Insolvency: No need for additional provisioning for 12 NPAs, says SBI chief
The nation's largest lender State Bank today ruled out the additional provisioning towards the 12 largest NPA accounts which have been referred to insolvency proceedings denting the bottom line very hard as most of the provisioning has already been done.
"The increased provisioning requirements, more or less, in all of these accounts we have pretty large provisions. But yes, we have to make a little more but it should not very badly impact our earnings going forward," chairman Arundhati Bhattacharya told reporters after the AGM here this late evening.
She was responding to questions from the media about the possibility of increased provisioning towards the 12 RBI- referred accounts impacting the bank's bottom lines.
It can be noted that domestic rating agency Crisil had yesterday estimated that led by public sector banks, lenders will have to take a huge haircut towards these NPAs.
It has pegged an additional burden of Rs 40,000 crore or 25 per cent more towards provisioning for these 12 accounts which have been sent for insolvency by RBI.
These 12 large accounts had become NPAs by end-March 2016 and Crisil estimates show the banks had already provisioned 40 per cent for these NPAs worth Rs 2 trillion or about Rs 80,000 crore.
"We estimate a 60 per cent haircut would be needed on these loan assets. That would mean banks will have to increase provisioning by another 25 per cent or Rs 40,000 core more this fiscal, compared with 9 per cent in the last," Crisil said in a note.
The total NPA provisioning of banks stood at Rs 2.2 trillion as of FY17, up from Rs 2 trillion in FY16.
Parrying a question on whether RBI has been very stringent or overcautious on with these accounts, she said "the regulator has done what it felt was right. Now whether it is overcautious or whether it is in order, we will come to know with time."
"The only thing is that they have given us three-quarters to do it which I think is adequate. Also, provisioning doesn't mean write-offs. It merely means that you keep the provisions if things are better, and then we can write it back," the chairman of SBI which is the lead banker to six of these 12 accounts said.
But she was quick to point out that the problem with higher provisioning is that "if a buyer comes to take over that account will immediately take that as the lowest level of write-off or haircut. So, to that extent, we may have realised better value if we haven't exactly quantified the amount of provisioning that we made."

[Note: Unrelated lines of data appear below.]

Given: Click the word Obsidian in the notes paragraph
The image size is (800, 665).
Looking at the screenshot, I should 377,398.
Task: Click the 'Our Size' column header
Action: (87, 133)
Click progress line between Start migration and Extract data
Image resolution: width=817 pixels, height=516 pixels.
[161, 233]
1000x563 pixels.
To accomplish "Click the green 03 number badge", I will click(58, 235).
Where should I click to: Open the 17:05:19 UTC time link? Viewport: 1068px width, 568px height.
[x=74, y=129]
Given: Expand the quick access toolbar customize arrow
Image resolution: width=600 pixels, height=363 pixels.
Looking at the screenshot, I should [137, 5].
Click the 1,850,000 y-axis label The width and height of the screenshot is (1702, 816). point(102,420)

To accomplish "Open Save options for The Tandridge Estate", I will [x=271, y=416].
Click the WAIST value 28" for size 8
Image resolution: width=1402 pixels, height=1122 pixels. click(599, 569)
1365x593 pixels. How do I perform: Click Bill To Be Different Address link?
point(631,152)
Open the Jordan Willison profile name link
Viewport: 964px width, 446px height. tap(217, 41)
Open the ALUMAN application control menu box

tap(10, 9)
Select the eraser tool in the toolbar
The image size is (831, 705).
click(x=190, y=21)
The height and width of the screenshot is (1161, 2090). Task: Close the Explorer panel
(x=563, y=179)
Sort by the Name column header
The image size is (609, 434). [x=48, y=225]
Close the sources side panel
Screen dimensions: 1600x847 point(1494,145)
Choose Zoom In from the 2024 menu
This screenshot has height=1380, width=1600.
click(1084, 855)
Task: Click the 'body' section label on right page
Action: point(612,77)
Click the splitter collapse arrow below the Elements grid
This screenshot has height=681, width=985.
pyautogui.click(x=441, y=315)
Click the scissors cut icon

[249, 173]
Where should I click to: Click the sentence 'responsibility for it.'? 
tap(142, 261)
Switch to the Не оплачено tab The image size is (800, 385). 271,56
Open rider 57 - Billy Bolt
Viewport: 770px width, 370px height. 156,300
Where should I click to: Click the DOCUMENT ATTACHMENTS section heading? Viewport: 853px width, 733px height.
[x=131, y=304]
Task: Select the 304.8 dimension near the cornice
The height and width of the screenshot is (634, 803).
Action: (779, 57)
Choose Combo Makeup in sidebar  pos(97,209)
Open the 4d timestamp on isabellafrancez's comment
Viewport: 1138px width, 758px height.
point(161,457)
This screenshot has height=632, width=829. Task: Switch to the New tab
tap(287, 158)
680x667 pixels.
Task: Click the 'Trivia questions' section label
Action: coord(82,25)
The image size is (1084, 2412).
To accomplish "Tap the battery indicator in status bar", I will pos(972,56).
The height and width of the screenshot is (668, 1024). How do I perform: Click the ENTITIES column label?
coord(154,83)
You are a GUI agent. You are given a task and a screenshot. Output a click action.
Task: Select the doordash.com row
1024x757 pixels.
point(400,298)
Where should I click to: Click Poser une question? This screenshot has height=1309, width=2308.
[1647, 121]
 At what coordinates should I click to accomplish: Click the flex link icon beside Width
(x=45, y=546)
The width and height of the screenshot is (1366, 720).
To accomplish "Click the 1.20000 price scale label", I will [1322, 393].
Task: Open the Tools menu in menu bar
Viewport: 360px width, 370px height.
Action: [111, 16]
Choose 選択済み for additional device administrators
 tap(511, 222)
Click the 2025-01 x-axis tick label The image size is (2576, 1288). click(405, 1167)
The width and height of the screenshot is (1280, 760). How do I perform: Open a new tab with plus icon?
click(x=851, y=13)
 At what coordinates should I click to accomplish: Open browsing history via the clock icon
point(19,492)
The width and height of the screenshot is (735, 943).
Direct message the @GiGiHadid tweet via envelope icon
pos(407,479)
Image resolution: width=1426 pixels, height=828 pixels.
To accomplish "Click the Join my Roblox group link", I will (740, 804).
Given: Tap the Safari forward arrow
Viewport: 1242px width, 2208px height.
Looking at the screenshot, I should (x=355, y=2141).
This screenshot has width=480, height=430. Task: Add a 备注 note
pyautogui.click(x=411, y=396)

Bhattacharya said the remaining six accounts from the RBI list will be taken up within the stipulated time of 15 days itself or even earlier.
"All the preparation that was required to be done most of them is already done. To that extent, we are doing things as per the book. And we expect that this will enable quick resolution," Bhattacharya said.
The largest 12 accounts named by RBI are Bhushan Steel (Rs 44,478 cr), Lanco Infra (Rs 44,365 cr), Essar Steel (Rs 37,284 cr), Bhushan Power (Rs 37248 cr), Alok Industries (Rs 22,075 cr), Amtek Auto (Rs 14,075 cr), Monnet Ispat (Rs 12,115 cr) Electrosteel Steels (Rs 10,274 cr), Era Infra (Rs 10,065 cr) Jypaee Infratech (Rs 9,635 cr), ABG Shipyard (Rs 6,953 cr), and Jyoti Structures (Rs 5,165 cr).
Of these six accounts have already been sent to NCLT by banks — Bhushan Steel, Essar Steel and Electrosteel Steels by SBI; Bhushan Power by PNB; Lanco Infratech by IDBI; and Amtek Auto by Corporation Bank- for possible liquidation.